Exercise
Turn the stretch of the records from the line containing "The image size is (400, 1234)." through the line containing "(x=594, y=344)", both included, into a numbered list with one line per item. Drop any blank lines.

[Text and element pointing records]
----------

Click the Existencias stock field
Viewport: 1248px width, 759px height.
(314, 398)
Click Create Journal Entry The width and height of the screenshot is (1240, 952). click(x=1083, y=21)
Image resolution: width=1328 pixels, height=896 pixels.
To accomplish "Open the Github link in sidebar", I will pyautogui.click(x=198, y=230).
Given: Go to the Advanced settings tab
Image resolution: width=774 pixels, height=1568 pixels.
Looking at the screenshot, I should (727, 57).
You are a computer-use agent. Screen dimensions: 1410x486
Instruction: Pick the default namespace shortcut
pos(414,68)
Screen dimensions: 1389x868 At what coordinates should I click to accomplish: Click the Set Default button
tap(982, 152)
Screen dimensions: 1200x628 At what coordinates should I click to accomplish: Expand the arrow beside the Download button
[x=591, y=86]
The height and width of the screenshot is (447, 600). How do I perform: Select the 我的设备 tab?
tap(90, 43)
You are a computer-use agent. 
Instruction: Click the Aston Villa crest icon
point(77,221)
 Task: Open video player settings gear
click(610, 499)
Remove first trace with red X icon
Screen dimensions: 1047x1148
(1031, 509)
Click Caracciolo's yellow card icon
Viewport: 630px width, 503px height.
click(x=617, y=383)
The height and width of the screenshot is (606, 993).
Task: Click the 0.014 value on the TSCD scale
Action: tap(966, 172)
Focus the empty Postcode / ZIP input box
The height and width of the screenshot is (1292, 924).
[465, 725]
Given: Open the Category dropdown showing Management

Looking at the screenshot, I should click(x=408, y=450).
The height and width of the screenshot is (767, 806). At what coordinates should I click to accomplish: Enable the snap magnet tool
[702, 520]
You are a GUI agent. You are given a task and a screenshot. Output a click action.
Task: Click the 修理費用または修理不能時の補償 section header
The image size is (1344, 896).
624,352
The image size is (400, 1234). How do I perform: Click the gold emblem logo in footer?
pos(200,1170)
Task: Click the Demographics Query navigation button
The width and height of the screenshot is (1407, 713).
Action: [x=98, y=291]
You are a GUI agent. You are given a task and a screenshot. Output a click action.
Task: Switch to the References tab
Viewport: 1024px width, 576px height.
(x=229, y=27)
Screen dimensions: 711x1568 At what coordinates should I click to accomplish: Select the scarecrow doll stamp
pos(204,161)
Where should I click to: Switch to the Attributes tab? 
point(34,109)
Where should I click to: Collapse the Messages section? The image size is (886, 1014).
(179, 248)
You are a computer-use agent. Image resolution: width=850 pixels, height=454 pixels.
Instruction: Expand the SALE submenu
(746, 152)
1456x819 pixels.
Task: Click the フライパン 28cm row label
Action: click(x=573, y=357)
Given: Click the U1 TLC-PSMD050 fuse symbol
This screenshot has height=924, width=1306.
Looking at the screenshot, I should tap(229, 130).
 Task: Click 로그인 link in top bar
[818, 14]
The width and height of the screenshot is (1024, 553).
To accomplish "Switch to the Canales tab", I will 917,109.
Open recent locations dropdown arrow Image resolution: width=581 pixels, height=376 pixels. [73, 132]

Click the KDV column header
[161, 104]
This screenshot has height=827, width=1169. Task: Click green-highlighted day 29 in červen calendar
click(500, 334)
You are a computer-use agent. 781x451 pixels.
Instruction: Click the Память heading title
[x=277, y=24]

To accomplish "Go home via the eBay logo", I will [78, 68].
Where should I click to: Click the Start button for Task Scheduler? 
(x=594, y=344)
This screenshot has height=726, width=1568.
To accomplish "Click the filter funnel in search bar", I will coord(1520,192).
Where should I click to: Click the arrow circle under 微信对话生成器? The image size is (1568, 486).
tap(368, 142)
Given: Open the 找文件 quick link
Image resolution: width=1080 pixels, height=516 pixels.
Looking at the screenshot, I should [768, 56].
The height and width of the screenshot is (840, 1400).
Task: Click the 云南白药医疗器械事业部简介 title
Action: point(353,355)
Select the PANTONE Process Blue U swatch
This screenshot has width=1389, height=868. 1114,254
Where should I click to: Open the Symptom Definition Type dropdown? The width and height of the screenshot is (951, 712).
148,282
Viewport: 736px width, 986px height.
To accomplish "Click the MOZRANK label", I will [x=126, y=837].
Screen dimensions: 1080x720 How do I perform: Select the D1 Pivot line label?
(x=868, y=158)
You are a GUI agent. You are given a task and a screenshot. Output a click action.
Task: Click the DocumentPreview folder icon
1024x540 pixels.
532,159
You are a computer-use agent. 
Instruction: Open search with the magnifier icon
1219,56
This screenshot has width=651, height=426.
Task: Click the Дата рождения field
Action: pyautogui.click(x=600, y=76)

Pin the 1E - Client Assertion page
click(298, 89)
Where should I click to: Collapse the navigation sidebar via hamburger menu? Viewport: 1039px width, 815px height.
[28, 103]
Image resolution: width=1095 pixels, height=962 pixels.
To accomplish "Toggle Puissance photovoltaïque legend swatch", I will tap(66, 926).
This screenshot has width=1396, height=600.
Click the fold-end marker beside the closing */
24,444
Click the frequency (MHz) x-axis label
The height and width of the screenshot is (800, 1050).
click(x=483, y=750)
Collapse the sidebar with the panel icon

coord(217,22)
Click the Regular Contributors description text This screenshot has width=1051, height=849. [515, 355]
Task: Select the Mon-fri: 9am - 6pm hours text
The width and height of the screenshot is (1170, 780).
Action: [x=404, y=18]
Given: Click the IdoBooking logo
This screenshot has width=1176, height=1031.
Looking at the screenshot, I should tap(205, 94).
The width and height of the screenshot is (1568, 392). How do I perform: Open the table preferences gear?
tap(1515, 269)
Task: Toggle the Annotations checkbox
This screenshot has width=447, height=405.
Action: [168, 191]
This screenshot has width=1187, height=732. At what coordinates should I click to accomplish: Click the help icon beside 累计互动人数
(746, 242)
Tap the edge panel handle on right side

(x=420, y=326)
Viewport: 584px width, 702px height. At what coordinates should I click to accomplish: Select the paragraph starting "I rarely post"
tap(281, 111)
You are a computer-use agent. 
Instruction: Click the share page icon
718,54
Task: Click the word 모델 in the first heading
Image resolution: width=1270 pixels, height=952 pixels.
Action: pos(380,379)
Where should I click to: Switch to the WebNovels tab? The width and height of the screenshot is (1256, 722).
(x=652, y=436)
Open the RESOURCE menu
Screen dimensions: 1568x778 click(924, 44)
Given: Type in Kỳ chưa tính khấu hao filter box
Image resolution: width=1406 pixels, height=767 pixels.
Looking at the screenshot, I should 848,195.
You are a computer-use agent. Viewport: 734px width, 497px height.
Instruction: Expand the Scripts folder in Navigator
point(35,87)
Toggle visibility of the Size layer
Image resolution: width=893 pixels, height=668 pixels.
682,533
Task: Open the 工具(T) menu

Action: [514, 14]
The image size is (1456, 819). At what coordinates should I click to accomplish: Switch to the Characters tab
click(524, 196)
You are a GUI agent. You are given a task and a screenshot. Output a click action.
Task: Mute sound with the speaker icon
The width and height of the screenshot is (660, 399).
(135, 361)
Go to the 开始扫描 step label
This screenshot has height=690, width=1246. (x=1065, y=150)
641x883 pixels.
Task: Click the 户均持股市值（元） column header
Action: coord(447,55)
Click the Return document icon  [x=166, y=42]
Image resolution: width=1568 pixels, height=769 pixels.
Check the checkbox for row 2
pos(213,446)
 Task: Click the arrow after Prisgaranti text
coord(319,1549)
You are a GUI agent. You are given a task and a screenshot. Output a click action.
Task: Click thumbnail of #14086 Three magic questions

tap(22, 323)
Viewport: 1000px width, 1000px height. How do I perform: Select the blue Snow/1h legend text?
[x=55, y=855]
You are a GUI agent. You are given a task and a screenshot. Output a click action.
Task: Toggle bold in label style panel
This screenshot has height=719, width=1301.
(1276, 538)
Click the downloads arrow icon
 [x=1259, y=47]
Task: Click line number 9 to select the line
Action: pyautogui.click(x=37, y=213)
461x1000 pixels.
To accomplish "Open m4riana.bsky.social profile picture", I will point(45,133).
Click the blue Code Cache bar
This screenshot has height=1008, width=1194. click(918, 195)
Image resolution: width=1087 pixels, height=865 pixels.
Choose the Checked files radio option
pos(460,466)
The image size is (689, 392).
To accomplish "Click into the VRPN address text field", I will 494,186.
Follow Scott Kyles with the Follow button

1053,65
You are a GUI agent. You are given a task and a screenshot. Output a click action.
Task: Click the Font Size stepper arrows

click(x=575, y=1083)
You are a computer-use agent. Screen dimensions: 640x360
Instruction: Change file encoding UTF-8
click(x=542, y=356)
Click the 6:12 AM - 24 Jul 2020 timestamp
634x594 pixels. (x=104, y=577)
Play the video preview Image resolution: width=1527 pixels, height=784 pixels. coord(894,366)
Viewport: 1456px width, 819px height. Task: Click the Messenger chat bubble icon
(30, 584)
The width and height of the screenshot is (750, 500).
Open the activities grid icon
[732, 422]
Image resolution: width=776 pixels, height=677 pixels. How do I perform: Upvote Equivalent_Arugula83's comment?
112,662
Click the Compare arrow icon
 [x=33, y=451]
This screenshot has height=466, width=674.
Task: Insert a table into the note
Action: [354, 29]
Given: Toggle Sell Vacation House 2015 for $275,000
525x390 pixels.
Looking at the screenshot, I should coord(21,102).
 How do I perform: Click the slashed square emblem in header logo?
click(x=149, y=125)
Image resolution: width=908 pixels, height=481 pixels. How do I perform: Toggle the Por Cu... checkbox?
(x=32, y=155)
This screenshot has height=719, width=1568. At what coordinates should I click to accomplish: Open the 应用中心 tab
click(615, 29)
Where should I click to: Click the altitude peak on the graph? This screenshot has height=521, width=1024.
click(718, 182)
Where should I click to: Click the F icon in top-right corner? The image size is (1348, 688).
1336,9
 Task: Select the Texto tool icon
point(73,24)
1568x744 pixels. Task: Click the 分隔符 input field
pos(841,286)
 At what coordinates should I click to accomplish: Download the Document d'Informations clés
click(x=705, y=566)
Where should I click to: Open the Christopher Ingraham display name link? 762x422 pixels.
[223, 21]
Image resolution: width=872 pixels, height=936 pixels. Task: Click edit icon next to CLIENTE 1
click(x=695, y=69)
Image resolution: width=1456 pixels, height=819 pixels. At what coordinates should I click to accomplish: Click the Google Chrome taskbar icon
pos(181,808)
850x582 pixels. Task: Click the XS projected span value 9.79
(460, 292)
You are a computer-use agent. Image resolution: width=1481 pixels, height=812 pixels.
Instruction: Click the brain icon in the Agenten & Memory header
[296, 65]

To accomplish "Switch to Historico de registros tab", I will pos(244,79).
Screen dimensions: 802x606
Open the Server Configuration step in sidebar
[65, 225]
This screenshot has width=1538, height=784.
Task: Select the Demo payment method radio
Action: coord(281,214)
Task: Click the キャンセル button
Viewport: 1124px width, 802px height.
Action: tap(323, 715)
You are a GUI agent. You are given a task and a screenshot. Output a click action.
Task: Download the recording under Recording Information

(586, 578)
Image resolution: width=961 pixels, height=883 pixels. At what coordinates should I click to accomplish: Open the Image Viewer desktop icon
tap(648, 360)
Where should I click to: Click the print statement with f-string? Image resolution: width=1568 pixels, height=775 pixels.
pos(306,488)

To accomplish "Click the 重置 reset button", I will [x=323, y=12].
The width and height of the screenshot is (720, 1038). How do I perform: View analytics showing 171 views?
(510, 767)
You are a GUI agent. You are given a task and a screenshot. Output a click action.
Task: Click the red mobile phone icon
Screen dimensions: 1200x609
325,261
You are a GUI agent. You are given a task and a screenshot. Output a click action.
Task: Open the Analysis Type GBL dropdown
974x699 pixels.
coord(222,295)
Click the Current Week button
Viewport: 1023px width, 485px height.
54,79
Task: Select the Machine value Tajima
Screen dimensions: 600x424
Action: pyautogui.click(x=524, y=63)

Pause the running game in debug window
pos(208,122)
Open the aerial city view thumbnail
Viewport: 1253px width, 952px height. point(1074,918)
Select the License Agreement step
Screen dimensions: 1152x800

----------

Complete output
1. The image size is (400, 1234). How do I perform: Click the gold emblem logo in footer?
2. pos(200,1170)
3. Task: Click the Demographics Query navigation button
4. The width and height of the screenshot is (1407, 713).
5. Action: [x=98, y=291]
6. You are a GUI agent. You are given a task and a screenshot. Output a click action.
7. Task: Switch to the References tab
8. Viewport: 1024px width, 576px height.
9. (x=229, y=27)
10. Screen dimensions: 711x1568 At what coordinates should I click to accomplish: Select the scarecrow doll stamp
11. pos(204,161)
12. Where should I click to: Switch to the Attributes tab? 
13. point(34,109)
14. Where should I click to: Collapse the Messages section? The image size is (886, 1014).
15. (179, 248)
16. You are a computer-use agent. Image resolution: width=850 pixels, height=454 pixels.
17. Instruction: Expand the SALE submenu
18. (746, 152)
19. 1456x819 pixels.
20. Task: Click the フライパン 28cm row label
21. Action: click(x=573, y=357)
22. Given: Click the U1 TLC-PSMD050 fuse symbol
23. This screenshot has height=924, width=1306.
24. Looking at the screenshot, I should tap(229, 130).
25.  Task: Click 로그인 link in top bar
26. [818, 14]
27. The width and height of the screenshot is (1024, 553).
28. To accomplish "Switch to the Canales tab", I will 917,109.
29. Open recent locations dropdown arrow Image resolution: width=581 pixels, height=376 pixels. [73, 132]
30. Click the KDV column header
31. [161, 104]
32. This screenshot has height=827, width=1169. Task: Click green-highlighted day 29 in červen calendar
33. click(500, 334)
34. You are a computer-use agent. 781x451 pixels.
35. Instruction: Click the Память heading title
36. [x=277, y=24]
37. To accomplish "Go home via the eBay logo", I will [78, 68].
38. Where should I click to: Click the Start button for Task Scheduler? 
39. (x=594, y=344)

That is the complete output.